13 Field Survey Squadron, Royal Engineers, at Fernhurst
A short history extracted from the Souvenir programme on the 150th Anniversary of the Squadron
The unit under Major. Wise moved to Egypt some time in early 1948. Authority was given in July 1948 by GHQ MELF for the disbandment of 13 Fd Svy Sqn RE and this took place at Fayid on 31 August 1948 when the personnel of the squadron were absorbed into 42 Survey Engineer Regiment, at that time commanded by Lt Col C. Belfield.
13 Field Survey Squadron RE was reformed at Tolworth in, as far as can be determined, April 1950. No 1 Survey Computing Unit RE had moved to Tolworth from Bushy Park sometime in 1949, and it was this unit, which redesignated, formed the nucleus of the squadron.
Maj C St A Wylie was in command, and a year later in April 1951 he moved the unit to Fernhurst Camp, West Sussex. In this particularly pleasant location the squadron was to remain for close on 13 years.
Maj E H T Silva assumed command in August 1953 and in turn handed over to Capt E. Halliday in July 1956. Since arriving at Fernhurst the unit had been involved in many field survey and map production tasks.
The main role in the summer months however was the training of the Army Emergency Reserve survey units. The squadron was also responsible for all Survey Service recruiting displays.

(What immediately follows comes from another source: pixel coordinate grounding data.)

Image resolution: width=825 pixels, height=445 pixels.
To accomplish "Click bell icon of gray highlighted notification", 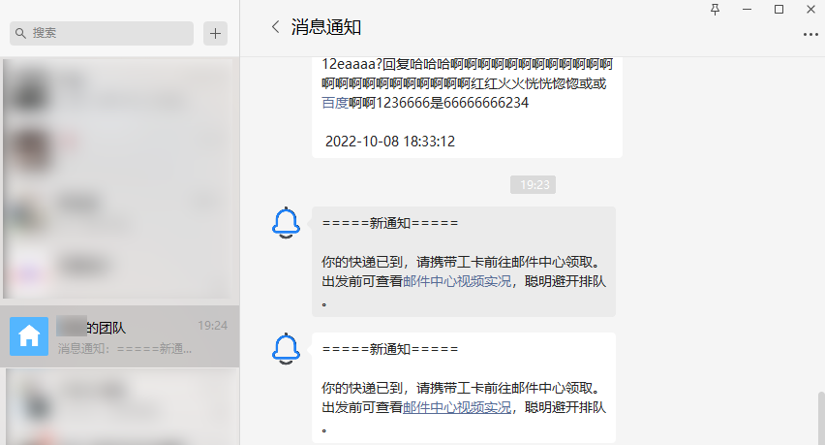I will point(286,223).
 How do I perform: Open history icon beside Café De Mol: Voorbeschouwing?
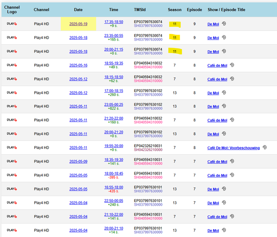click(x=265, y=148)
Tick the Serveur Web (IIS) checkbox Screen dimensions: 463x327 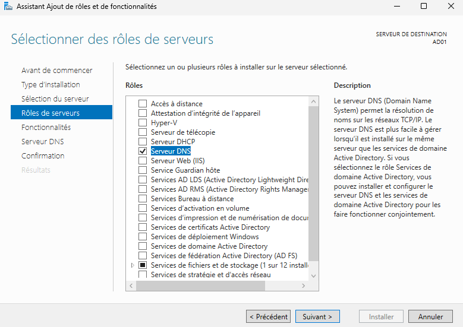(x=143, y=161)
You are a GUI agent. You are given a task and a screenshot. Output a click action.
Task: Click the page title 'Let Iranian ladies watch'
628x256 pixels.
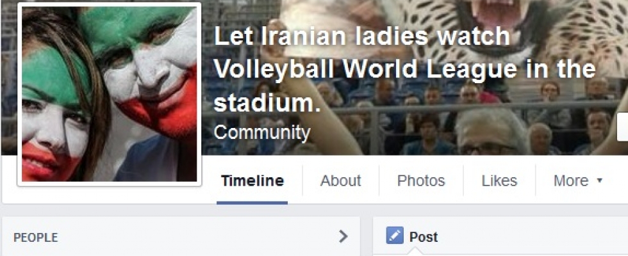tap(362, 37)
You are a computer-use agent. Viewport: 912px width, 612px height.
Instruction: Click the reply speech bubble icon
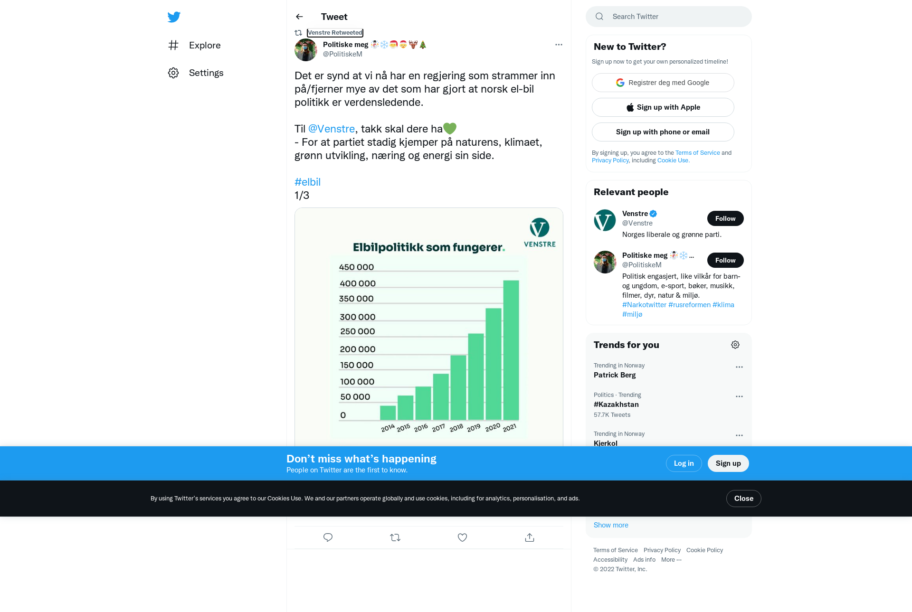(328, 537)
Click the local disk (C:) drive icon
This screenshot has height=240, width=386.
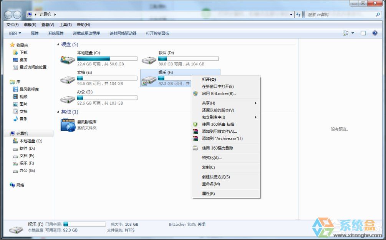[68, 59]
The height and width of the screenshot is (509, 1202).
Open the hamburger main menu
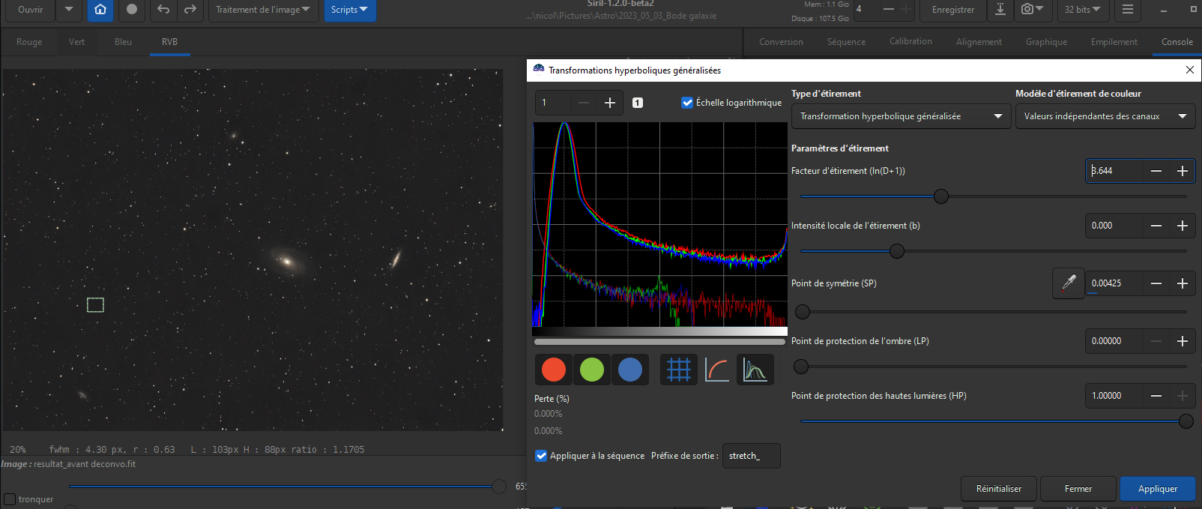click(x=1127, y=10)
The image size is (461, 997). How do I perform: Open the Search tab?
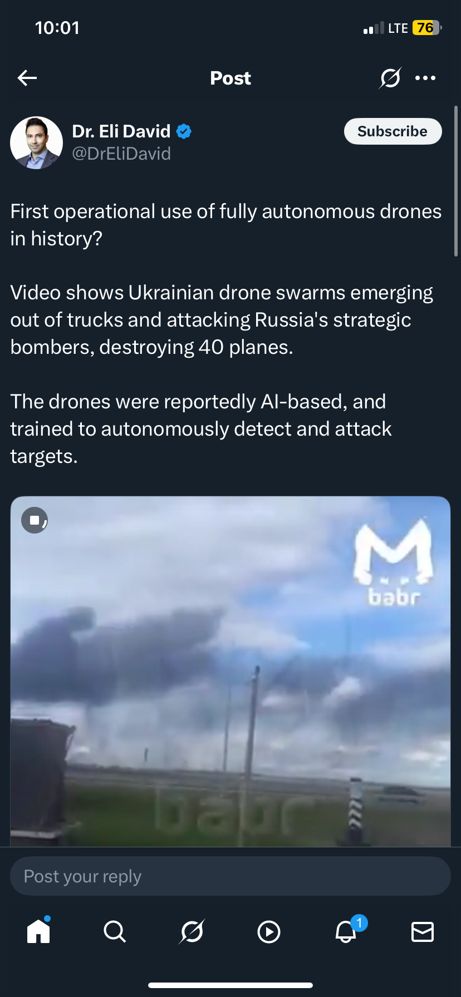click(115, 931)
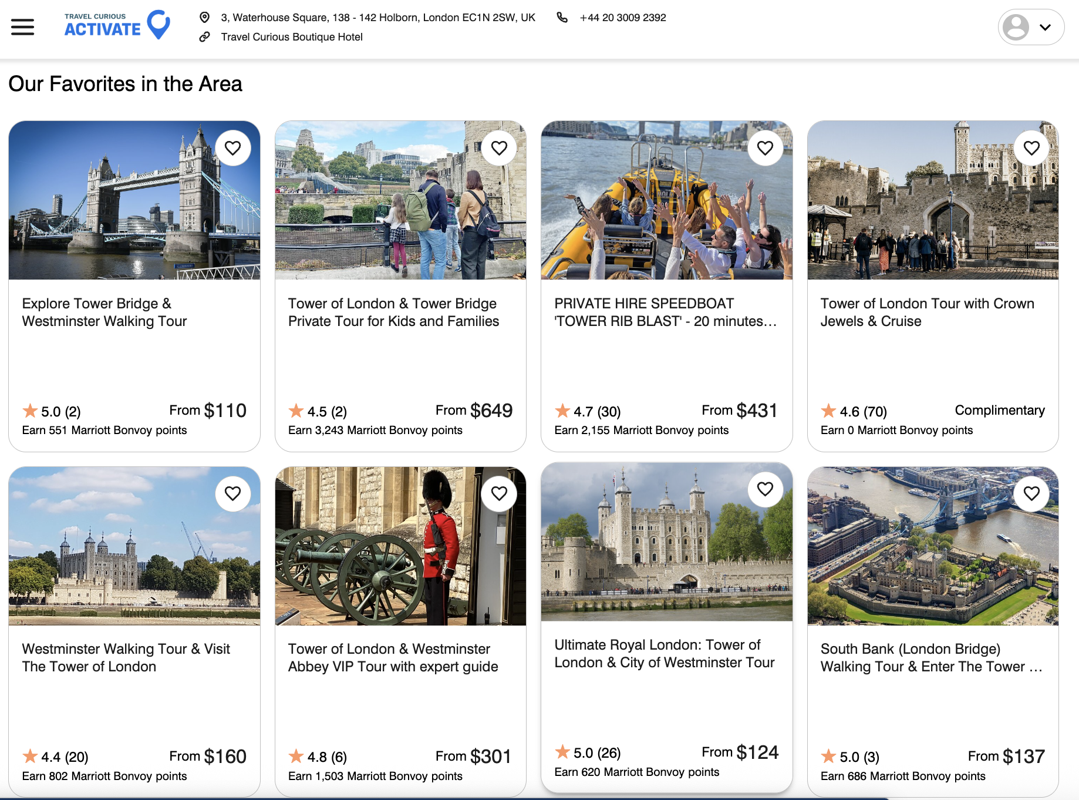Favorite the Explore Tower Bridge walking tour

[x=233, y=148]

The late summer of 1956 saw the Suez Crisis and the squadron became closely involved in the survey support provided for the operation.
Maj W L Covington RE commanded the unit from January 1957 to August 1959, during this period field survey detachments were sent to Cyprus, the Arabian Peninsula, British North Borneo, the Seychelle Islands and Christmas Island.

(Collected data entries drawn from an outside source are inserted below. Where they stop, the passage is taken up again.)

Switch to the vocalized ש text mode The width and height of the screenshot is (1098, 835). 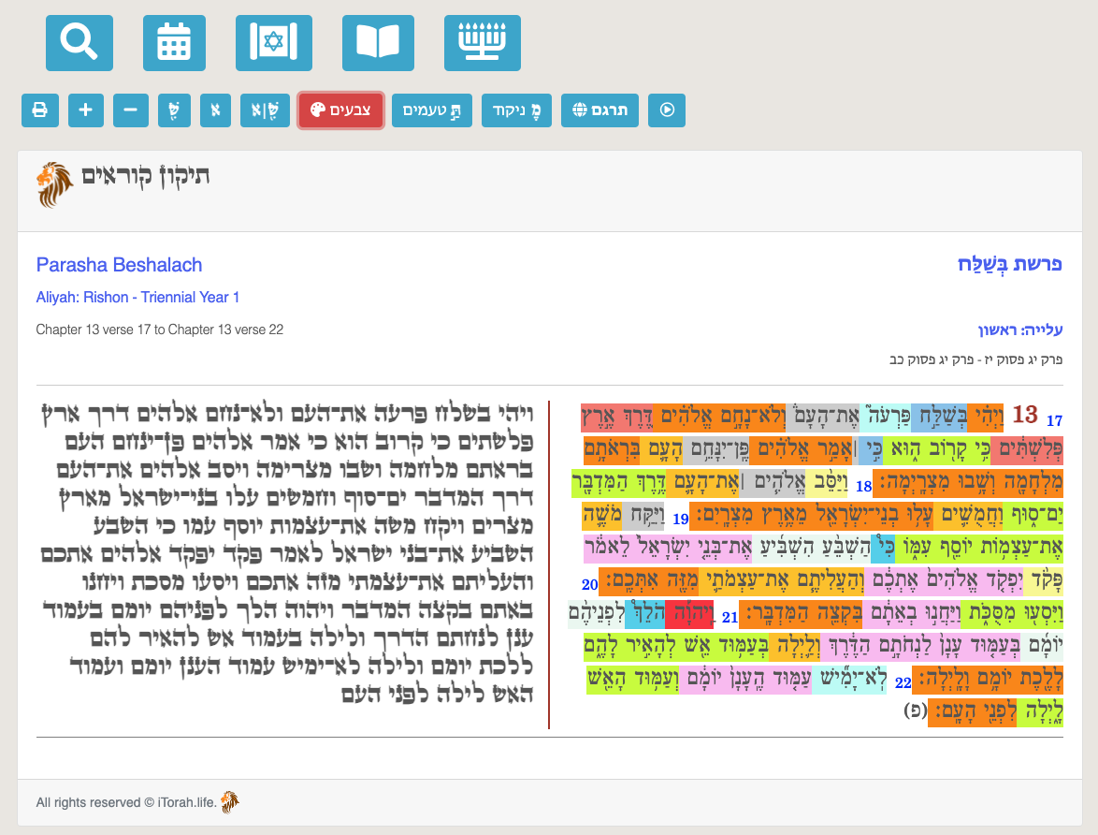pos(175,110)
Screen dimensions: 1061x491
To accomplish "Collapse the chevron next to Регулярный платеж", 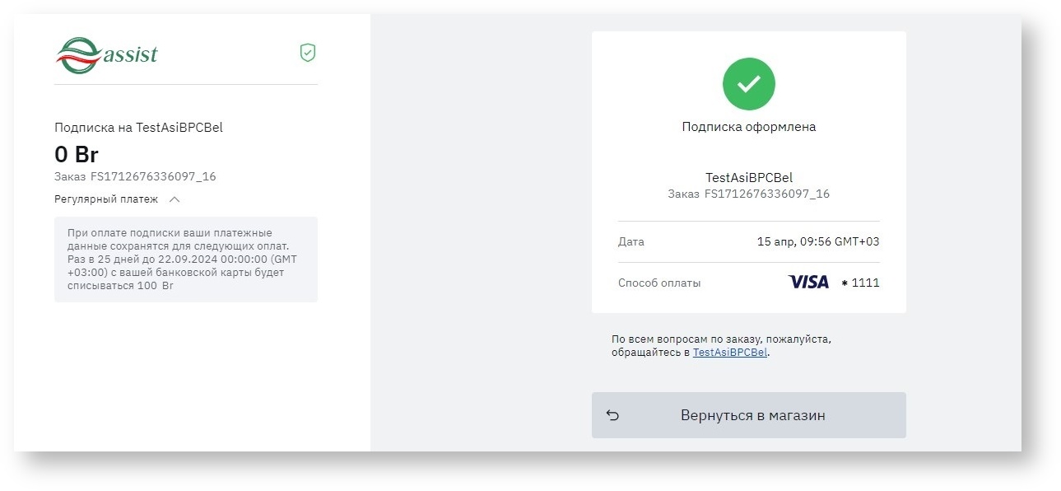I will 174,199.
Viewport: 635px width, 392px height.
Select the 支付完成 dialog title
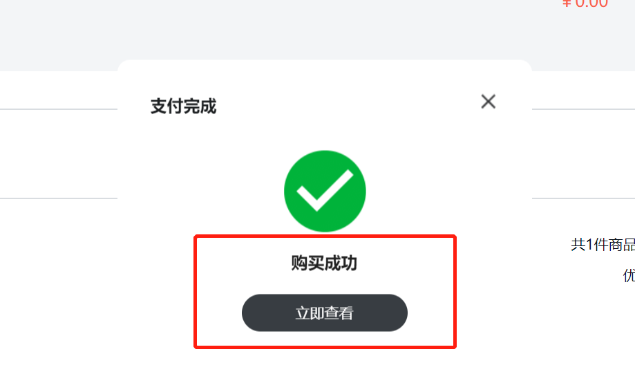point(184,106)
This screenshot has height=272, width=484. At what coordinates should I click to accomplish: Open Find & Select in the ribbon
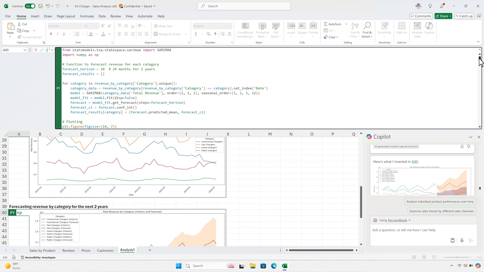[367, 30]

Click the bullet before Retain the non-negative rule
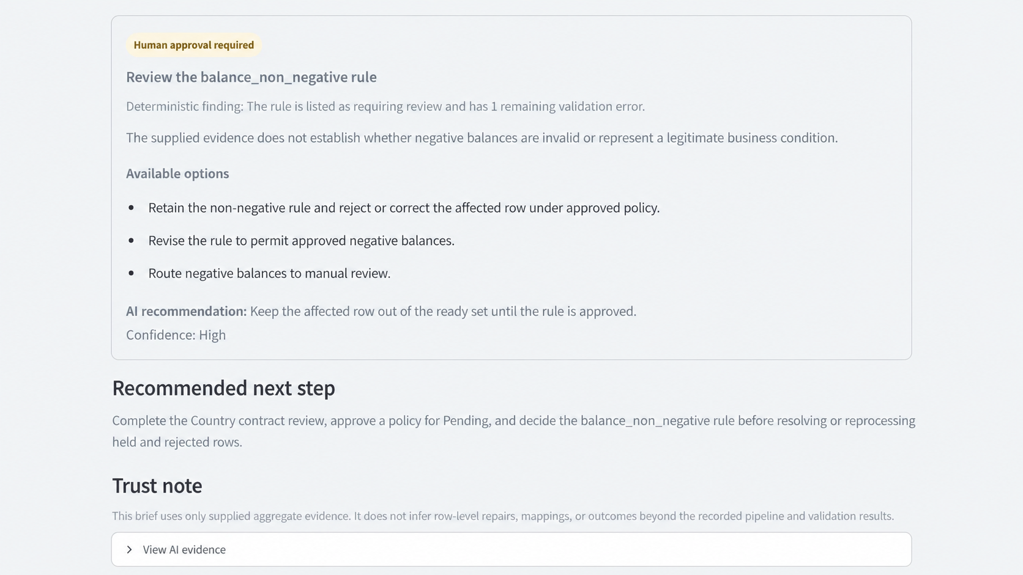tap(131, 208)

The establishment was increased in June 1958 by one captain and 10 ORs for the geodetic surveys necessary for 'Operation Emily', the installation of Thor Guided Missile sites. The task was to continue until September 1962 when the weapons became obsolescent.
In August 1959 Maj W W Ker took over command to be followed in August 1960 by Maj E Halliday MBE. The unit continued in its role of providing survey parties for classified and special tasks in UK. In 1961 the squadron assumed responsibility for producing the indexes for the Army Map and Chart Catalogue, this was to continue through 1962 and 1963.
Maj D P S Wilson MBE assumed command of the squadron in April 1962. Early in 1963 a troop was sent to Kenya to carry out surveys for a large land settlement scheme and demarcation of a regional boundary. The troop was located at Kinangop and the survey covered approximately 50,000 acres.
In January 1964 the unit left Fernhurst Camp and moved to Aden. The establishment of the squadron was revised and consisted of 5 Officers and 92 other ranks.
The Squadron arrived at Falaise Camp, Little Aden, in January 1964 and moved from there to Normandy Lines, Khormaksar, in August 1964, where until its return to the United Kingdom in June 1967, it provided mapping and general survey support for operations within Middle East Command, as well as completing survey commitments for the Ministry of Defence. Maj Wilson handed over command of the unit to Maj E W Barton MBE RE in August 1965.
The principal field survey tasks consisted of second order traverses from Ethiopia through Perim Island and along the South Arabian coast as far as Riyan. Traverses were also extended northwards into the Radfan Mountains and the Beihan State, and the combined topographic troops spent two seasons traversing in the Dhofar Province of the Sultanate of Muscat and Oman, covering an area of 25,000 sq. miles. Other tasks included assisting the US Army Map Service in their satellite tracking projects, providing gravity, astronomical and magnetic surveys in South Arabia, carrying out scale checks on the existing Trucial Coast Triangulation, boundary surveys at Buraimi Oasis, survey attachments for the Combined Services Expedition to Socotra, and miscellaneous control and large scale surveys in Bahrain, Masirah Island, Sharjah, Yas Island and Aden. A topographical troop was deployed to the Radfan during the operations there to supply height control for essential mapping.
The reproduction work of the Squadron included the compilation of new maps, both at large scale and for town plans, the production of air photo mosaics, the reprinting of existing maps to maintain stocks, and the provision of overprints for operations, boundaries and restricted areas. In 3½ years a total of 500,000 maps were printed.
The main party of the squadron left Aden by air at 24 hours notice on 29 June 1967. On returning the Squadron was located in 'B' Camp, Barton Stacey.